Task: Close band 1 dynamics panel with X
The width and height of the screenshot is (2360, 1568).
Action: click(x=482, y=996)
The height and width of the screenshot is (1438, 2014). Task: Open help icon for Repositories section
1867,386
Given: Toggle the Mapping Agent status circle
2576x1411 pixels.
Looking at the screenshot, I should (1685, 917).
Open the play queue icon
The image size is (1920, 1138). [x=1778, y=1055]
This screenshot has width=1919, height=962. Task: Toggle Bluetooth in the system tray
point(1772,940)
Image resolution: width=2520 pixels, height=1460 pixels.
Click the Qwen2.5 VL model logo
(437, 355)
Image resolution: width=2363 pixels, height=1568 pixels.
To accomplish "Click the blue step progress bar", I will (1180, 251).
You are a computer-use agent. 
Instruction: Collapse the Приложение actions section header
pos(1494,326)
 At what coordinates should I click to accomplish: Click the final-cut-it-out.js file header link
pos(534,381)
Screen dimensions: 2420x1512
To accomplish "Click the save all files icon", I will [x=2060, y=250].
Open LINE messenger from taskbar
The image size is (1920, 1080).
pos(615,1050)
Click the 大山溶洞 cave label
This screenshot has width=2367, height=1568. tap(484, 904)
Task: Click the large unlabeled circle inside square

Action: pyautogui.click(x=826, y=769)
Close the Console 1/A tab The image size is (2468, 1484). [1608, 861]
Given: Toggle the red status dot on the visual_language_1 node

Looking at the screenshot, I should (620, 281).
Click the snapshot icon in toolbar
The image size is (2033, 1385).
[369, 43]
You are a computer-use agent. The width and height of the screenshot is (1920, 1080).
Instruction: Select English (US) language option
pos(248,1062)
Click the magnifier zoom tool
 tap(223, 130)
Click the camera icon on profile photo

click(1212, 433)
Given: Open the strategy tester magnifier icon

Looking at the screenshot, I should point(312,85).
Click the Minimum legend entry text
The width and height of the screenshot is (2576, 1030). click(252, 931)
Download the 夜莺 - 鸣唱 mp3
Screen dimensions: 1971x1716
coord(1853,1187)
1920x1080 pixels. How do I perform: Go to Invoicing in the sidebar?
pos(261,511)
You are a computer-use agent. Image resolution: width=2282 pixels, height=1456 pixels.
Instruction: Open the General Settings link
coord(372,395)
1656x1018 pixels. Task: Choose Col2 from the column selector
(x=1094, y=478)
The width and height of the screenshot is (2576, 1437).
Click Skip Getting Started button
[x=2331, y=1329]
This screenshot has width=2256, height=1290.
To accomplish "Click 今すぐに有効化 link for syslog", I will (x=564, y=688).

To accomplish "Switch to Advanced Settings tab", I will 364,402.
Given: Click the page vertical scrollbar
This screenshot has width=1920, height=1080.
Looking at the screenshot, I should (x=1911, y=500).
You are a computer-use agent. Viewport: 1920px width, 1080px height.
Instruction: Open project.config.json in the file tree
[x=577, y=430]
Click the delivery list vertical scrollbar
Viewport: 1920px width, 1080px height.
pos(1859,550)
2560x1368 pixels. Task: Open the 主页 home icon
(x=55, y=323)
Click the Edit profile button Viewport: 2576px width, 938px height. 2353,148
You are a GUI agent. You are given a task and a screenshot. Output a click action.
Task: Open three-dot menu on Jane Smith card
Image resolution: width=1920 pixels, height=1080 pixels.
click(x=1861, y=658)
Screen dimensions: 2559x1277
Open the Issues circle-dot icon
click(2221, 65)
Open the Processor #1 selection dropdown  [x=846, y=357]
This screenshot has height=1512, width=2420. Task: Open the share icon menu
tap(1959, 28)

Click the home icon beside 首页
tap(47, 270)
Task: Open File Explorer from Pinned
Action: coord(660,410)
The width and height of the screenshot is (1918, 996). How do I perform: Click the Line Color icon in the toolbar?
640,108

——

Print all the records exactly as written.

Task: Close band 1 dynamics panel with X
The width and height of the screenshot is (2360, 1568).
Action: click(x=482, y=996)
The height and width of the screenshot is (1438, 2014). Task: Open help icon for Repositories section
1867,386
Given: Toggle the Mapping Agent status circle
2576x1411 pixels.
Looking at the screenshot, I should (1685, 917).
Open the play queue icon
The image size is (1920, 1138). [x=1778, y=1055]
This screenshot has width=1919, height=962. Task: Toggle Bluetooth in the system tray
point(1772,940)
Image resolution: width=2520 pixels, height=1460 pixels.
Click the Qwen2.5 VL model logo
(437, 355)
Image resolution: width=2363 pixels, height=1568 pixels.
To accomplish "Click the blue step progress bar", I will (1180, 251).
You are a computer-use agent. 
Instruction: Collapse the Приложение actions section header
pos(1494,326)
 At what coordinates should I click to accomplish: Click the final-cut-it-out.js file header link
pos(534,381)
Screen dimensions: 2420x1512
To accomplish "Click the save all files icon", I will [x=2060, y=250].
Open LINE messenger from taskbar
The image size is (1920, 1080).
pos(615,1050)
Click the 大山溶洞 cave label
This screenshot has width=2367, height=1568. tap(484, 904)
Task: Click the large unlabeled circle inside square

Action: pyautogui.click(x=826, y=769)
Close the Console 1/A tab The image size is (2468, 1484). [1608, 861]
Given: Toggle the red status dot on the visual_language_1 node

Looking at the screenshot, I should (620, 281).
Click the snapshot icon in toolbar
The image size is (2033, 1385).
[369, 43]
You are a computer-use agent. The width and height of the screenshot is (1920, 1080).
Instruction: Select English (US) language option
pos(248,1062)
Click the magnifier zoom tool
 tap(223, 130)
Click the camera icon on profile photo

click(1212, 433)
Given: Open the strategy tester magnifier icon

Looking at the screenshot, I should point(312,85).
Click the Minimum legend entry text
The width and height of the screenshot is (2576, 1030). click(252, 931)
Download the 夜莺 - 鸣唱 mp3
Screen dimensions: 1971x1716
coord(1853,1187)
1920x1080 pixels. How do I perform: Go to Invoicing in the sidebar?
pos(261,511)
You are a computer-use agent. Image resolution: width=2282 pixels, height=1456 pixels.
Instruction: Open the General Settings link
coord(372,395)
1656x1018 pixels. Task: Choose Col2 from the column selector
(x=1094, y=478)
The width and height of the screenshot is (2576, 1437).
Click Skip Getting Started button
[x=2331, y=1329]
This screenshot has width=2256, height=1290.
To accomplish "Click 今すぐに有効化 link for syslog", I will (x=564, y=688).

To accomplish "Switch to Advanced Settings tab", I will 364,402.
Given: Click the page vertical scrollbar
This screenshot has width=1920, height=1080.
Looking at the screenshot, I should (x=1911, y=500).
You are a computer-use agent. Viewport: 1920px width, 1080px height.
Instruction: Open project.config.json in the file tree
[x=577, y=430]
Click the delivery list vertical scrollbar
Viewport: 1920px width, 1080px height.
pos(1859,550)
2560x1368 pixels. Task: Open the 主页 home icon
(x=55, y=323)
Click the Edit profile button Viewport: 2576px width, 938px height. 2353,148
You are a GUI agent. You are given a task and a screenshot. Output a click action.
Task: Open three-dot menu on Jane Smith card
Image resolution: width=1920 pixels, height=1080 pixels.
click(x=1861, y=658)
Screen dimensions: 2559x1277
Open the Issues circle-dot icon
click(2221, 65)
Open the Processor #1 selection dropdown  [x=846, y=357]
This screenshot has height=1512, width=2420. Task: Open the share icon menu
tap(1959, 28)

Click the home icon beside 首页
tap(47, 270)
Task: Open File Explorer from Pinned
Action: coord(660,410)
The width and height of the screenshot is (1918, 996). How do I perform: Click the Line Color icon in the toolbar?
640,108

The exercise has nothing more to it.